“命の塩”ぬちまーす、需要急増の理由は? 新工場完成で製造能力2.5倍に

 

洋蘭栽培、専売制度の廃止で製法閃き

工場では製塩の過程を見ることができ、解説してくれる職員もいる

 そもそも、なぜこのような独特な製法が生まれたのか。

 1947年6月生まれで、旧具志川市(現うるま市)出身の高安社長。琉球大学で物理学を専攻し、卒業後は南西航空(現日本トランスオーシャン航空)に入社した。その後、退社して当時バブル期で高額で取引されていた洋蘭栽培を手掛けていた時、転機が訪れる。

 1997年1月4日付けの新聞を読んでいて、ある記事が目に入った。内容は、同年4月に国内で長らく続いていた塩の専売制度が廃止され、製造が自由化されるというもの。その瞬間、突如として新事業となる「常温瞬間空中結晶製塩法」が閃いた。創業時から社の独自性を担保し続ける技術である。

 「洋蘭は温室で作るのですが、夏は暑過ぎるから室内を冷やさないといけない。温度を下げるため、微細な霧を出す装置を自分で作って使っていたんです。もともと物理を学んでいた事もあり、海水をこの機械に入れて霧状にすれば、水は空気より軽いから水は蒸発して、ミネラルの凝縮した塩ができるという事がぱっと思い浮かんだんです」

 大学の頃には生命の誕生にも興味を示し、生命科学の本も読み漁っていた。そのため「生命が海で誕生したということで、海から水だけを抜いたものが生命の本質であるということは分かっていました」と振り返る。着想から2カ月後の97年3月に前身であるベンチャー高安有限会社を設立し、98年5月にぬちまーすを商品化、販売を開始。2001年には国内で製法の特許を取得した。

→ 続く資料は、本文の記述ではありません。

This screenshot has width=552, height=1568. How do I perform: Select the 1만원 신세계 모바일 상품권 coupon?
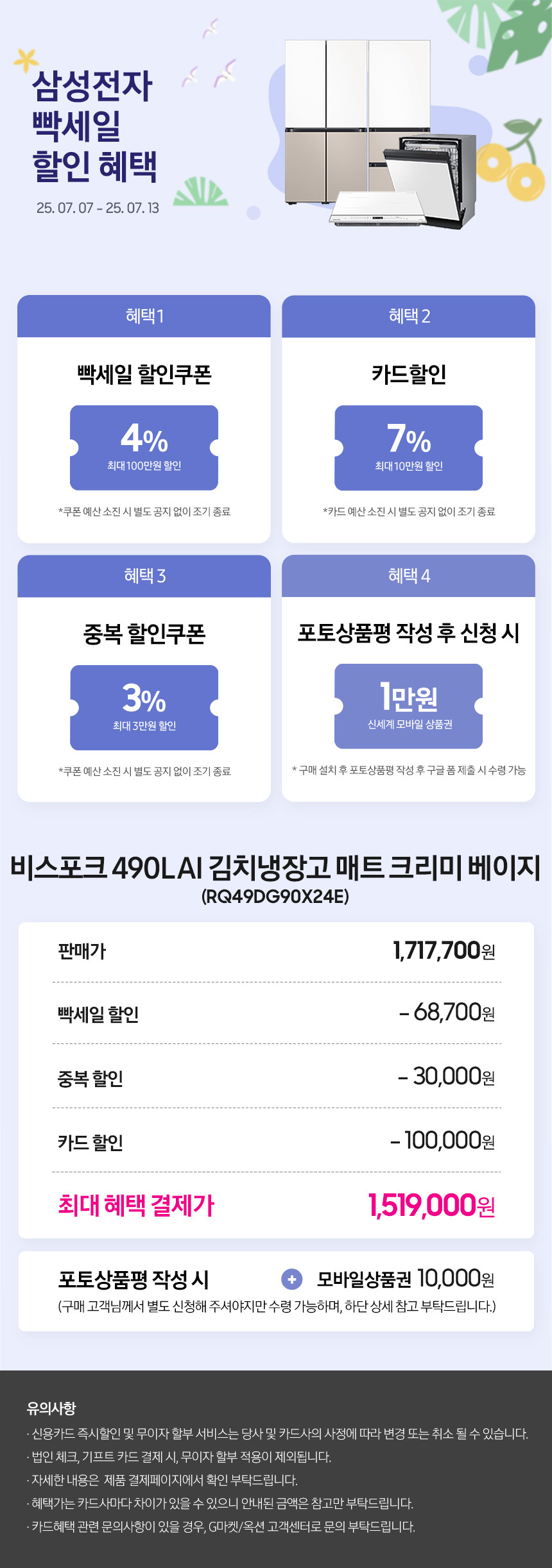[409, 706]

 当初は洋蘭を作っていたうるま市内の高台で製造していたため、購入した中古車にタンクを積んで浜比嘉島へ行き、海水を汲むという作業を1日に何度も繰り返していた。資金繰りは厳しかったが、2006年に中小企業庁から「経営革新計画承認企業」に認定されるなど徐々に知名度が上がってきたこともあり、沖縄振興開発金融公庫から5億500万円の融資を受けることができ、創業から10年目の07年6月には現在の宮城島の「ぬちまーす観光製塩ファクトリー」をオープンするに至った。

75歳、創出意欲衰えず 次はサプリメント開発

健康面や革新的な製塩方法に対する受賞歴は数知れない

 2022年3月には創立25周年を迎え、高安社長自身は同11月に国から各分野で顕著な功績を挙げた人に贈られる「秋の叙勲 旭日単光章」を受章した。現在75歳となるが、創出意欲は衰えを知らない。

 「日本では今でも『塩分は取り過ぎないように』と言われることが多く、塩を食べて健康になるという感覚があまりありません。ですので、私が一線を引退する前にぬちまーすのミネラルを詰め込んだサプリメントを開発しようと考えています」

 「塩で人類を救う」という目標を掲げる高安社長。人口千人にも満たない小さな島から、壮大な挑戦に邁進していく。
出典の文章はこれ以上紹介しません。